曹操と共に董卓追撃に出たのは鮑信軍より于禁、陶謙軍より陳登、張楊軍より穆順など主戦論派の武将が数名と、袁紹、袁術以外の陣営から精鋭を借り受け、二万の兵で連合の拠点を出発した。
燃え盛る洛陽を迂回している時、逃げ遅れた洛陽の住人から董卓が急に長安への遷都を言い出した事を聞かされた。
「長安? あんな何も無いところに何故?」
曹操の追撃隊に配属された中で、もっとも武の匂いのしない陳登が曹操に尋ねる。
「おそらく、何も無いからこそ董卓は城を築いたのでしょう。それによって自身の権勢を示す事にもなりますし、長安と言えば、洛陽に遷都される前の都であり漢の正当性を主張するのであれば、必ずしも悪い選択ではありません」
その人手と金がどこから出ているのかも気になるところではあったが、董卓は上洛の際にいち早く十常侍を一掃している。
その時に十常侍の財を差し押さえていたとすれば、それこそ洛陽の様な大都市を二つ三つ建設出来るだけの資金を得た事になる。
人手に関しても連合への寝返りが警戒される漢の正規軍数十万が戦場へ出せないのであれば、それを労働力に当てる事も出来るのだ。
それに曹操は董卓の近くにいた事もあるのだが、董卓四天王と言われる李傕と郭汜はよく知っているものの、後の二人とは顔を合わせた事がない。
つまり、今回の遷都はその場の思いつきや連合を脅威に感じたと言う事ではなく、最初から予定されていた行動だったのではないか。
曹操の頭の中に不安がよぎる。
前もって計画されていたとしても、遷都の途上で追撃される事は董卓としては絶対に避けたいはずだ。
だとすると、何も備えていないと言う事があるだろうか。
董卓一人に限って言えば有り得る話かもしれないが、そこに李儒や呂布が関わってきた場合、何も備えないと考える方が不自然である。
曹操も稀代の用兵家であり、借り受けているのか各諸将の選りすぐりの精鋭であった。
が、それだけに寄せ集めの烏合の衆とさえ言える。
この弱点だらけの集団で精強を誇る董卓軍に対して勝つには、手段は一つしかない。
相手が対策を講じ、それを実行する前に戦端を開きいち早く乱戦に持ち込み、そのどさくさに紛れて董卓を討つ。
何よりも重要になってくるのは疾さである。
あまりにも乱暴な戦い方であり曹操が好みの形ではないのだが、そもそも今の曹操に戦場や戦法を選り好みする余裕は、戦力的にも人材的にも時間的にも不可能だった。
それであれば、そのわずかな勝機に賭けるしかない。
曹操は全軍に全速の命令を出す。
寄せ集めとはいえ主戦派の精鋭であり、その士気は高い。
特に対呂布戦、虎牢関の戦いで遅れを取った穆順は先頭に立って馬を走らせている。
ここで面目を立てておかなければ、穆順の名は地に落ち、生き恥を晒すだけの余生を送る事になってしまうので、穆順も必死なのだ。
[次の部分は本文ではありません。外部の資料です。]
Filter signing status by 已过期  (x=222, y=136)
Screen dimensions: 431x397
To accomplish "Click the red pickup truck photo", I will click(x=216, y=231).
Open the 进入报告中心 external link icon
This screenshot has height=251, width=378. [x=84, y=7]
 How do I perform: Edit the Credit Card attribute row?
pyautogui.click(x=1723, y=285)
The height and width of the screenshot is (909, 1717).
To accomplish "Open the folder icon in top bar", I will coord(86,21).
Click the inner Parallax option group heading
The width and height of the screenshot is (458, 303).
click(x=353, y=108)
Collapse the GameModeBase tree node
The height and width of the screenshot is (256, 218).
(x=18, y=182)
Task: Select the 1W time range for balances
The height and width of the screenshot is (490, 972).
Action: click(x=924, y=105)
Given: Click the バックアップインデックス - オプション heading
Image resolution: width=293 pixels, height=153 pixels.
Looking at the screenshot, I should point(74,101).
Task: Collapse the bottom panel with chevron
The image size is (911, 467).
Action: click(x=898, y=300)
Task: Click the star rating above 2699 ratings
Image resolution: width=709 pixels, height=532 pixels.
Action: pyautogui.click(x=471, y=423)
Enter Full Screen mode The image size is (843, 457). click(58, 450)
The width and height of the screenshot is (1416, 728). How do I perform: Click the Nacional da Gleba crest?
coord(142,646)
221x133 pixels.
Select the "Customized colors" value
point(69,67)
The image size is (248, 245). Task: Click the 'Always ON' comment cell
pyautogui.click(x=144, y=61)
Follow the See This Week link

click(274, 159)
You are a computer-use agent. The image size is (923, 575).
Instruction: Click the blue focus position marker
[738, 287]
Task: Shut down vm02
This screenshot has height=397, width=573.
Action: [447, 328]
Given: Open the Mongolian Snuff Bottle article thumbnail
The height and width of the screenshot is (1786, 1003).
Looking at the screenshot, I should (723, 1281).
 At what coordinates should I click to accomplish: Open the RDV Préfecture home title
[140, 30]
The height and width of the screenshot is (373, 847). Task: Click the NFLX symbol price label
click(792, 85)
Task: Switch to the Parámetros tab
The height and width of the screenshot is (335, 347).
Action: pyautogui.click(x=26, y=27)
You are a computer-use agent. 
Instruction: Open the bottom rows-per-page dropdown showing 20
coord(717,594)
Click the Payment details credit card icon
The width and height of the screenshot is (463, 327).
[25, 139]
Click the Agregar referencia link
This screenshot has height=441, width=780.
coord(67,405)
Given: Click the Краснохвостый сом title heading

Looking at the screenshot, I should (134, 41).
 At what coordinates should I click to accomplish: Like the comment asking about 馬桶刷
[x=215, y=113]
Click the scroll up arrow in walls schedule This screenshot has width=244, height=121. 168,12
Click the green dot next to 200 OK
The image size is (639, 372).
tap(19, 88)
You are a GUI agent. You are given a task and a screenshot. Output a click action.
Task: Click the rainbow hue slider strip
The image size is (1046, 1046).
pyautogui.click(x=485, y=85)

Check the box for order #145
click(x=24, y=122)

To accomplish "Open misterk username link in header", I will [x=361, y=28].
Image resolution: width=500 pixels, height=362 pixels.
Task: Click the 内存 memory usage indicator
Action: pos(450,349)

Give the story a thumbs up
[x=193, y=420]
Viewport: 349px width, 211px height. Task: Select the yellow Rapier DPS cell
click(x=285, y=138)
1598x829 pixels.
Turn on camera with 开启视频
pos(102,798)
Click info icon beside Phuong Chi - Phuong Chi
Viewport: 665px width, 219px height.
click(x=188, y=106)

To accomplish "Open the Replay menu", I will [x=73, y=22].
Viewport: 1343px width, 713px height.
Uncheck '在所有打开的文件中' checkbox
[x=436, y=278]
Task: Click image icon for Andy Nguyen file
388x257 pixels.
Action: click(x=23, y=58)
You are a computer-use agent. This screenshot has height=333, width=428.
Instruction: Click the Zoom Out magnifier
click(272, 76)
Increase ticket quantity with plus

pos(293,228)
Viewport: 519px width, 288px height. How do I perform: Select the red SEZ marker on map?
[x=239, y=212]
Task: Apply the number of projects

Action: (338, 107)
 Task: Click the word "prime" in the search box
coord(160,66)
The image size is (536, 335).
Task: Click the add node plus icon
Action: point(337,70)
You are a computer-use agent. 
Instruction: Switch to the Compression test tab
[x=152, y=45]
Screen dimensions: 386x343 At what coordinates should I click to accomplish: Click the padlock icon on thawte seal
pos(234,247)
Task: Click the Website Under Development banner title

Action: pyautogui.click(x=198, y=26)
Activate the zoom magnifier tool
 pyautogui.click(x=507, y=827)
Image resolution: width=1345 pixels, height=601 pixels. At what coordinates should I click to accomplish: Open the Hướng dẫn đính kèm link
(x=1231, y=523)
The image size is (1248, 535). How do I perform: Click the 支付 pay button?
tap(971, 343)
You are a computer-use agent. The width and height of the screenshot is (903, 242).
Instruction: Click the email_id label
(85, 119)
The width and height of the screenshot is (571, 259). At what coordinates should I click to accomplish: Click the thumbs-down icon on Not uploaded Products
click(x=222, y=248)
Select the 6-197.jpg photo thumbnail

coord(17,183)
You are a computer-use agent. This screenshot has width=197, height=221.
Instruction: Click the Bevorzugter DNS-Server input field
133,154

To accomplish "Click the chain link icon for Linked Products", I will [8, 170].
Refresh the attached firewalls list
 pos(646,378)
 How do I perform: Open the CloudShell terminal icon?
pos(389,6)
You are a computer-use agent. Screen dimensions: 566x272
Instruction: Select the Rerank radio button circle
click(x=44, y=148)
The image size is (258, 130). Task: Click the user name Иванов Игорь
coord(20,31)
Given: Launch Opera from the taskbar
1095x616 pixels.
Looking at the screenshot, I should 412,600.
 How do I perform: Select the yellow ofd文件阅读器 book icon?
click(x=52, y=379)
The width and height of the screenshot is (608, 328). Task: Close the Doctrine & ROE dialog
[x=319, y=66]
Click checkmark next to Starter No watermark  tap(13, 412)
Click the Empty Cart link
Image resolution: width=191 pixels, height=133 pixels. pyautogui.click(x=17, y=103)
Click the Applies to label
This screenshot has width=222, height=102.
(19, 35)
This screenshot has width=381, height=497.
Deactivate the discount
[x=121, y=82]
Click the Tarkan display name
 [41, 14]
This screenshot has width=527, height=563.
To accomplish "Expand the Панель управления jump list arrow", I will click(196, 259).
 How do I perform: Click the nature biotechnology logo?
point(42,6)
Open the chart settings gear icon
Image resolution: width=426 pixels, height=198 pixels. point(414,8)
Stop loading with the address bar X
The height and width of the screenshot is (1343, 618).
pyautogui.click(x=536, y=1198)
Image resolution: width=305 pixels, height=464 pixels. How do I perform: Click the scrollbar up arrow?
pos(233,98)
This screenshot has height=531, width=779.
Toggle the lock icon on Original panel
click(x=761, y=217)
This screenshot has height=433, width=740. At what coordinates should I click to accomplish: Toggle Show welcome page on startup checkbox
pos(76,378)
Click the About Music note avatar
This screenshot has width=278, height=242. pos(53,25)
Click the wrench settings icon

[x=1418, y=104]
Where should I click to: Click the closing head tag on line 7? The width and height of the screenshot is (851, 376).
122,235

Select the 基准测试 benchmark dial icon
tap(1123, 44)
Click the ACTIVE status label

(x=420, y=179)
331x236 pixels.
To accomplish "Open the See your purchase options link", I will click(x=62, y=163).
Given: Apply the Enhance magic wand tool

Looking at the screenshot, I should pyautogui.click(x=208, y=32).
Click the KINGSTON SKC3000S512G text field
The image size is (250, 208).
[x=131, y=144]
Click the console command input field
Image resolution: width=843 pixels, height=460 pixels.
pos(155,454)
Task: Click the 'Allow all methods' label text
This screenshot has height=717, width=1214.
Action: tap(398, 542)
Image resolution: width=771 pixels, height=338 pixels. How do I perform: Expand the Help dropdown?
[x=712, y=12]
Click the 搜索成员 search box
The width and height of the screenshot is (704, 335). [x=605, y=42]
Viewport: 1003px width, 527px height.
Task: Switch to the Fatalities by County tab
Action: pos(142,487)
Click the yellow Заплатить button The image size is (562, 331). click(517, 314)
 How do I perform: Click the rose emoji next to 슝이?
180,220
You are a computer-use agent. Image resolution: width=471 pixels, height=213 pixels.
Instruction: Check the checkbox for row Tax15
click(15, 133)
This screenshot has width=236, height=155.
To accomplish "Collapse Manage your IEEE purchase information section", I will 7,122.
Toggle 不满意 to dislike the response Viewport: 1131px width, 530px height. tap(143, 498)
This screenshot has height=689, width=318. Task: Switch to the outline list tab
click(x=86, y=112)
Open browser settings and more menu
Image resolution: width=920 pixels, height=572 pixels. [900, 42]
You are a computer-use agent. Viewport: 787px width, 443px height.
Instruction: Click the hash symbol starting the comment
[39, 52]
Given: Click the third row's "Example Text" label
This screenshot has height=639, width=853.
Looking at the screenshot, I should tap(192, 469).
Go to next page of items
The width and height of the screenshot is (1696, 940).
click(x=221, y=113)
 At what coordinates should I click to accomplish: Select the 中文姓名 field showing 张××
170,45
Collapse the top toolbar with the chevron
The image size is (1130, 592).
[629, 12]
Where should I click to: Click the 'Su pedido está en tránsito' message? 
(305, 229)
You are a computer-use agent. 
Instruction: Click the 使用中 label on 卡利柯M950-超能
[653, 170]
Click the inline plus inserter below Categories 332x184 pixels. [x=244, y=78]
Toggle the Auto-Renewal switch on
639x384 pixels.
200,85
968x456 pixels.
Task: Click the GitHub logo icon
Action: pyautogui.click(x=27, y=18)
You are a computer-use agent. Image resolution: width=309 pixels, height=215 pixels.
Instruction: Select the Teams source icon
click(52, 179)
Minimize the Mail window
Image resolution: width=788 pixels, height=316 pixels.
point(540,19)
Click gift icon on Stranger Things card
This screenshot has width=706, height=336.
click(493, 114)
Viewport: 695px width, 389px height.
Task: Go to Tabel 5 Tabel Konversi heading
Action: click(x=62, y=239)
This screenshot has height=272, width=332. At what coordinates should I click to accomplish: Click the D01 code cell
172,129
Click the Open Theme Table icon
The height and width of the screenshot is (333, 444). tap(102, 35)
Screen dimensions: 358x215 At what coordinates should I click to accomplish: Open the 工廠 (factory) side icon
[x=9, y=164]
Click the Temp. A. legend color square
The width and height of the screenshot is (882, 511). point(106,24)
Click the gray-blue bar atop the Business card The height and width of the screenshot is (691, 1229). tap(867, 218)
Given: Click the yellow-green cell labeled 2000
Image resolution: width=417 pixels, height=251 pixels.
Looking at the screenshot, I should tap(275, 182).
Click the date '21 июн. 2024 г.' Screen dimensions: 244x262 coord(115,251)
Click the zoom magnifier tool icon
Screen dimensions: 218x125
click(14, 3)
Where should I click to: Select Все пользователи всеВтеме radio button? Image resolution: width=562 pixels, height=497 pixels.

その穆順と競う様に走るのが、曹操軍でも随一の疾さを誇る夏侯淵である。
董卓の性格を考えると、疾さだけを求めて身一つで逃げ出したと言う事は考えられない。
おそらく運べるだけの荷物を抱えて移動しているはずであり、その足が早いとは思えないが、それだけに李儒に考える時間を与える事にもなる。
李儒は人の心の弱点を突く事が、並外れて上手い。
正直なところで言うと李儒の用いる策そのものは、さして珍しいものでも特異なものでもないのだが、その用い方とその為の前準備が天才的と言える。
そんな李儒から見れば、この曹操の追撃隊などはもっとも得意とする編成であるだろう。
李儒が用意しそうなのは、おそらく伏兵。
しかし対連合での戦いでも分かったが、西涼兵や董卓軍の将軍達は伏兵と言う戦術があまり上手くない。
が、全員ではない。
炎の様に赤い巨馬と黄金の鎧と言う異常なほど目立つ呂布本人はともかく、呂布軍の将来有望な武将張遼などは危険な存在と言える。
兵を伏せているとすれば……。
今行く道は両側を岩壁に囲まれた細い道であり、伏兵や罠を張るにはうってつけの場所である。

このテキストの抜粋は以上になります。